2. Whole Test Suites

The target of the whole test suite is to optimize the generated test cases to cover a variety of coverage criteria and minimize the number of test cases while maximizing coverage [13,14]. This means the generated test cases can execute more statements in the test class to satisfy various criteria. EvoSuite supports whole test suite generation using the GA. Basically, the GA begins with initial chromosomes and applies genetic operators (selection, crossover, and mutation). The GA repeats until criteria are satisfied, for example, timeout or 100% coverage is reached. However, the timeout criterion is inapplicable for determining which algorithm can generate the fewest number of test cases while achieving maximum coverage [15]; because test case generation is stopped at a predetermined timeout, the number of generated test cases may be insufficient to provide maximum coverage. Therefore, it will focus on generating test cases to obtain maximum coverage and to find as many faults as possible. This section describes the representation of chromosomes, the fitness function, and the genetic algorithm used in this research.

2.1. Genetic Algorithm

The GA is a popular search-based method that utilizes a process of natural selection. The GA has recently undergone many improvements to suit optimization problems. Basically, the GAs [16,17] simulate the possible solutions of the given problem, called chromosomes. Each chromosome consists of genes. The genes denote characteristics of chromosomes that can be transmitted to the next generation. Each generation comprises chromosomes, called populations. The mechanism of the GA ensures appropriate chromosomes through genetic operators such as selection, crossover, and mutation. The suitability of each chromosome is determined by its fitness value. The chromosomes with high fitness values have an opportunity to be selected as the parent chromosomes [18,19]. Then, the parent chromosomes are processed by crossover and mutation operators. The mechanism of the GA repeats until the optimal solution is found.
The selection operator [20,21] is the process that chooses at least two chromosomes to complete the next steps. Selection has a variety of methods such as roulette wheel, ranking, tournament, and elitism. The crossover operator [22] creates two new chromosomes from the selected chromosome in the previous step. Typically, the crossover point chooses at random within the chromosome. Offspring are created by swapping the genes from the crossover point onwards. The new offspring are added to the population. The mutation operator [18,23] helps to reduce iteration searches and produce various chromosomes. The mutation changes the random element, thus resulting in a new chromosome. Chromosomes are selected, as the mutation operator depends on the probability of mutation.

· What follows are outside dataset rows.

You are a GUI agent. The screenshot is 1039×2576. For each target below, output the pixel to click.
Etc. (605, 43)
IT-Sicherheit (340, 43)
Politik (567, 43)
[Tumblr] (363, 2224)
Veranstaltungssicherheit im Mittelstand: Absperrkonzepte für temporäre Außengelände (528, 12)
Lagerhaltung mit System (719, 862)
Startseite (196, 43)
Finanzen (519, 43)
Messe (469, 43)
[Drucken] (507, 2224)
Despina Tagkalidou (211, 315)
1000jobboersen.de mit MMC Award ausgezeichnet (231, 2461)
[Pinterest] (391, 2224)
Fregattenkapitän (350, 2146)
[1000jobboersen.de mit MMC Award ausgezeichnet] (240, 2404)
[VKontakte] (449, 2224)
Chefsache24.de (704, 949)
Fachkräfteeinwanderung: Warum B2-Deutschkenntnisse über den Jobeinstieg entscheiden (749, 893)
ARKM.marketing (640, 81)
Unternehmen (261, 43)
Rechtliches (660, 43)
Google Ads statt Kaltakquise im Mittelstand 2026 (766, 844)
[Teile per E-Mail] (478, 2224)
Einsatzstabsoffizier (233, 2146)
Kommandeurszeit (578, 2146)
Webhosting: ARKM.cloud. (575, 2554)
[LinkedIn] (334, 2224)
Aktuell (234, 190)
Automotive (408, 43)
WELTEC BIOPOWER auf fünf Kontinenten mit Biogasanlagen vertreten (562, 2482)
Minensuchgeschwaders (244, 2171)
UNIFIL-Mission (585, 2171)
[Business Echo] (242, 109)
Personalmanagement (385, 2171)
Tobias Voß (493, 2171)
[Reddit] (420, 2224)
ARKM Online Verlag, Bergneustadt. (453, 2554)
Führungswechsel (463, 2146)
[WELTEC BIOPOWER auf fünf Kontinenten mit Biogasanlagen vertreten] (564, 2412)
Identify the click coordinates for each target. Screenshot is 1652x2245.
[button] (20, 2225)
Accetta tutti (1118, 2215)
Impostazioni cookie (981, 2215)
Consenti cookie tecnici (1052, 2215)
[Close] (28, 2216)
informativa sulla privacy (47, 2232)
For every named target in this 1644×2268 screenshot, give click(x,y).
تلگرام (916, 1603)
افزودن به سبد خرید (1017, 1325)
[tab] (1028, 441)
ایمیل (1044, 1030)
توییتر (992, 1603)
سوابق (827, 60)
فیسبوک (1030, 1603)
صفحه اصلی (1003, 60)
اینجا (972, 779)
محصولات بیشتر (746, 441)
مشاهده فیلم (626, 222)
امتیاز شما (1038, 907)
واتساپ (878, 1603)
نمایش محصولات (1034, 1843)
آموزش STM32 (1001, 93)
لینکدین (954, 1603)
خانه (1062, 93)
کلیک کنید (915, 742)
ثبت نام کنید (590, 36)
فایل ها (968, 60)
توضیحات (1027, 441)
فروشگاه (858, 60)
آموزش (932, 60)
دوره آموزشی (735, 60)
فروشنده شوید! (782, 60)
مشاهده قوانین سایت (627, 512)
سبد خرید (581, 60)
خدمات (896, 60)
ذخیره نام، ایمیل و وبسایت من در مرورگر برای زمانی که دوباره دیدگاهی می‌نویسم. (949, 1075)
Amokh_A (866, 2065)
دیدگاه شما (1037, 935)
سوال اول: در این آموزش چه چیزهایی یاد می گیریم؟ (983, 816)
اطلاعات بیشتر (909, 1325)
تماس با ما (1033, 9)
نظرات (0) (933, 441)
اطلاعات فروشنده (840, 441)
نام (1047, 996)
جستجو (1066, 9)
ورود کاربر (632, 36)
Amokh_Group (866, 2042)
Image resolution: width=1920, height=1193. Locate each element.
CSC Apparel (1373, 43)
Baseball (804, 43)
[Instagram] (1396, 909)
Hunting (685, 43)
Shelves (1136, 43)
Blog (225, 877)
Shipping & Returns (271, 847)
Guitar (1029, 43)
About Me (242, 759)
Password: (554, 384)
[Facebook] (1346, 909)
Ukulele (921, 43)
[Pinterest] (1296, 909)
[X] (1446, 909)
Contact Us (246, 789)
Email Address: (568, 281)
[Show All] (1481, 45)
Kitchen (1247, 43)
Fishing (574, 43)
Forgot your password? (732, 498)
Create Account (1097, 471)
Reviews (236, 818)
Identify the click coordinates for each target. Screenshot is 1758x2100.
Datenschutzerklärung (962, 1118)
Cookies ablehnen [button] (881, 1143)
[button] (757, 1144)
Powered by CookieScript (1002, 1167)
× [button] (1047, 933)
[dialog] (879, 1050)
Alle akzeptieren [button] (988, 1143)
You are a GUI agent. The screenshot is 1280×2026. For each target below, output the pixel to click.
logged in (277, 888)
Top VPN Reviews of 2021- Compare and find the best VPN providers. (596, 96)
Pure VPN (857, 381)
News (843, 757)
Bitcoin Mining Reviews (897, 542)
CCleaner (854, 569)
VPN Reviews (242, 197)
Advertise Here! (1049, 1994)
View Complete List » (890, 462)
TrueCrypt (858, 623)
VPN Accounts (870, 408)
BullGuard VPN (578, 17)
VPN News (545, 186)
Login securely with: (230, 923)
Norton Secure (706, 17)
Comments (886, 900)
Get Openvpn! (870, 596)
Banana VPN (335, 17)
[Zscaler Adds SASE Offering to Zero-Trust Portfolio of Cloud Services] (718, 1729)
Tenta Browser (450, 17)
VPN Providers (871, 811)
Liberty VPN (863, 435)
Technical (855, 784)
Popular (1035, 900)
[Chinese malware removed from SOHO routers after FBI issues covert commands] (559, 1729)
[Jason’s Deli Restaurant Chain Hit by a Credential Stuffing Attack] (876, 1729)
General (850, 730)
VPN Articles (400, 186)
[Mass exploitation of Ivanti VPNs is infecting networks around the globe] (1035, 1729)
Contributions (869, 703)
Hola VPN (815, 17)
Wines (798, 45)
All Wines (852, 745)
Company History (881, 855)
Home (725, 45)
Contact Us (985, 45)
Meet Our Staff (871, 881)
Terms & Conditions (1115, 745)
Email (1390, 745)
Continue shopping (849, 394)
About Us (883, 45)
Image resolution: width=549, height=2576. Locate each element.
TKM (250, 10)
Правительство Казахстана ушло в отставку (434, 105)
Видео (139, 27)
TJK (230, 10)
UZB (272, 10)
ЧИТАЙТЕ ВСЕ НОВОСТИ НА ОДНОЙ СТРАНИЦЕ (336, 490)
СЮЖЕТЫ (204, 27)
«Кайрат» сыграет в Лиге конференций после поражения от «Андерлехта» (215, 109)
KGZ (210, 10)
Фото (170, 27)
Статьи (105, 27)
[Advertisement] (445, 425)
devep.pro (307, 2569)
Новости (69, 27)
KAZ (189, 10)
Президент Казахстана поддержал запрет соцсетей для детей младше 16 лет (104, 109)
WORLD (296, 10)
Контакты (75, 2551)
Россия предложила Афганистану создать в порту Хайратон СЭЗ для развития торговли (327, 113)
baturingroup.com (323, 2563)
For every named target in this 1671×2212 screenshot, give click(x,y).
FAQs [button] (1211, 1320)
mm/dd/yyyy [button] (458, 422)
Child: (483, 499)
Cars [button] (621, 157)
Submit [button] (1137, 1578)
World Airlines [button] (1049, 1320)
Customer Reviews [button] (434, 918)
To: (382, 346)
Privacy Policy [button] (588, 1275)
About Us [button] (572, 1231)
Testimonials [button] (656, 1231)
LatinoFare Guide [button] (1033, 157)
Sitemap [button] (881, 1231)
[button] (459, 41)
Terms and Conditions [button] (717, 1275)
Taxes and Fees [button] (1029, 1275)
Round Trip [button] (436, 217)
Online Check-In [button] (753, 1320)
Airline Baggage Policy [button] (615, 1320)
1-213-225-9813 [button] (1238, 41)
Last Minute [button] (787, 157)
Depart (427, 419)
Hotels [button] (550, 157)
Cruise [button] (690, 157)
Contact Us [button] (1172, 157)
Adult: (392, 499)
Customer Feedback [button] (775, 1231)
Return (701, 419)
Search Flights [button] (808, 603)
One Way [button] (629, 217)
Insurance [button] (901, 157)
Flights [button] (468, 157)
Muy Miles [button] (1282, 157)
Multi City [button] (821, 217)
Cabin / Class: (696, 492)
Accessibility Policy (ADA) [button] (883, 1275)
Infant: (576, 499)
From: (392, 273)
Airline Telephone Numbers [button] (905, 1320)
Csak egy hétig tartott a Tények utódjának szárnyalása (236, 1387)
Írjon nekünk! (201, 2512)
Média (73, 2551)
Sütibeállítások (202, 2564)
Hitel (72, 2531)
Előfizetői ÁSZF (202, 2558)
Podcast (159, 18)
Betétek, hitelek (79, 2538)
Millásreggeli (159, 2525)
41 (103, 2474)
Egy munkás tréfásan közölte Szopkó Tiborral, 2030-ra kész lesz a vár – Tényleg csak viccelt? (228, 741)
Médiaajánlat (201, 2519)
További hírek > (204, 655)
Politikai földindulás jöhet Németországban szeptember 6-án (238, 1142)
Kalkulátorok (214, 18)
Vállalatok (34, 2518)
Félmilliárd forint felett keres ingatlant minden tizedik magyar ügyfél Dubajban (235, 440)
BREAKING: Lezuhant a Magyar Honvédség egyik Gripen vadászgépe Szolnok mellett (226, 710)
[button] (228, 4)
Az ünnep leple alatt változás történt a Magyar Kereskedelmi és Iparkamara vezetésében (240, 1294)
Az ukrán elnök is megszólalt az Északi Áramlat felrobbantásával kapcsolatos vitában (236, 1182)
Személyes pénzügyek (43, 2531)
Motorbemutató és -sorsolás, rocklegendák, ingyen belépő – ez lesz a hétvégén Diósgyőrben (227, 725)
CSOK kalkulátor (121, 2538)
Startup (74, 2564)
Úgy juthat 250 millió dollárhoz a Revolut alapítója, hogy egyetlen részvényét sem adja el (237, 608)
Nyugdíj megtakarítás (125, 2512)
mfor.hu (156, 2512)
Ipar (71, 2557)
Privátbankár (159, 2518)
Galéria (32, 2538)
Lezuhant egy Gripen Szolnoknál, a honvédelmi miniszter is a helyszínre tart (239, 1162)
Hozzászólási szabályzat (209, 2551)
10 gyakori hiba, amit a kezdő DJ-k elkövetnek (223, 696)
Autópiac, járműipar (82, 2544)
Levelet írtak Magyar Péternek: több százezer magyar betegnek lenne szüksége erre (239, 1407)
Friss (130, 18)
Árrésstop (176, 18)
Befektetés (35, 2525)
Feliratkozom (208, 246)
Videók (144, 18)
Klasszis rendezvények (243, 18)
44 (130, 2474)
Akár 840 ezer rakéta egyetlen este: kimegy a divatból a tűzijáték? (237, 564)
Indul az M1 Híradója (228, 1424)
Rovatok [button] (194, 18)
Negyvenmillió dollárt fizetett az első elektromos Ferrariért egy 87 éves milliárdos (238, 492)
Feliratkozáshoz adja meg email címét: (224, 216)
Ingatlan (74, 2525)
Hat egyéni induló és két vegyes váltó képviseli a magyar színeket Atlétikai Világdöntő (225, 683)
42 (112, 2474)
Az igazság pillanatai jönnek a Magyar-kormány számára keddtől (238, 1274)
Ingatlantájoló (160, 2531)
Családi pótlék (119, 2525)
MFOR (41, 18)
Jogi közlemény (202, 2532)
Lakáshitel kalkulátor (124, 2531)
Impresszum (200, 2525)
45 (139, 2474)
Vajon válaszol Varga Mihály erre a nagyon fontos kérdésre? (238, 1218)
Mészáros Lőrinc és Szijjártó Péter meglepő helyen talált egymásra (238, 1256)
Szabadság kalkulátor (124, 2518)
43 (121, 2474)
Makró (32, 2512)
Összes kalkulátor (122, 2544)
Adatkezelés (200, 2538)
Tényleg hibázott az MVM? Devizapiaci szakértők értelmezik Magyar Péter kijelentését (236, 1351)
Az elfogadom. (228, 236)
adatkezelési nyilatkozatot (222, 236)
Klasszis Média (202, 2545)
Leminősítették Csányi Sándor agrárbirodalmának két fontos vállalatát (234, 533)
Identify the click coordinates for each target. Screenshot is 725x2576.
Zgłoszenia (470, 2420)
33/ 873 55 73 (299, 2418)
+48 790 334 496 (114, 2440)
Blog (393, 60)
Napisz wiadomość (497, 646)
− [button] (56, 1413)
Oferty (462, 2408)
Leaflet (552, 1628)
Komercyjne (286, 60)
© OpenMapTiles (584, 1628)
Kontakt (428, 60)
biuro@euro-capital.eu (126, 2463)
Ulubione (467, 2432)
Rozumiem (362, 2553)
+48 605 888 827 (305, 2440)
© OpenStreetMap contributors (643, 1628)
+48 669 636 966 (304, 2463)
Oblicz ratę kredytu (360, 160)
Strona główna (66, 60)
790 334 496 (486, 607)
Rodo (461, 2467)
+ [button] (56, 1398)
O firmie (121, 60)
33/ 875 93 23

2.2. Genetic Algorithm for Software Testing

The GA is one of the most widespread methods used in software testing and includes both the traditional GA and the improved GAs. For example, test case generation with hybrid GA, path testing, and mutation testing leads to fewer redundant test cases and the greatest mutation score [24]. To minimize the number of test cases while increasing test coverage, a population aging process was applied to a typical GA without affecting any of the GA’s original parameters [25]. GA is used to improve test case generation for multiple paths, for which GA can find solutions quickly [26]. GA is used to reform formal specifications to generate test data that can detect as many faults as possible [27]. The evidence accumulated suggested that GAs enhance the performance of test cases, allowing them to examine more source code and detect more faults. Furthermore, the usage of GA in software testing decreases testing time because GA can produce test cases automatically.
The processes of a GA for software testing are similar to the process of a general GA, in that it consists of main three processes: selection, crossover, and mutation. The chromosome representation and fitness function differ in each problem. This experiment tested the java source code and used EvoSuite to evaluate the performance of algorithms. Therefore, the chromosome representation and fitness functions are shown in Section 2.3 and Section 2.4, respectively.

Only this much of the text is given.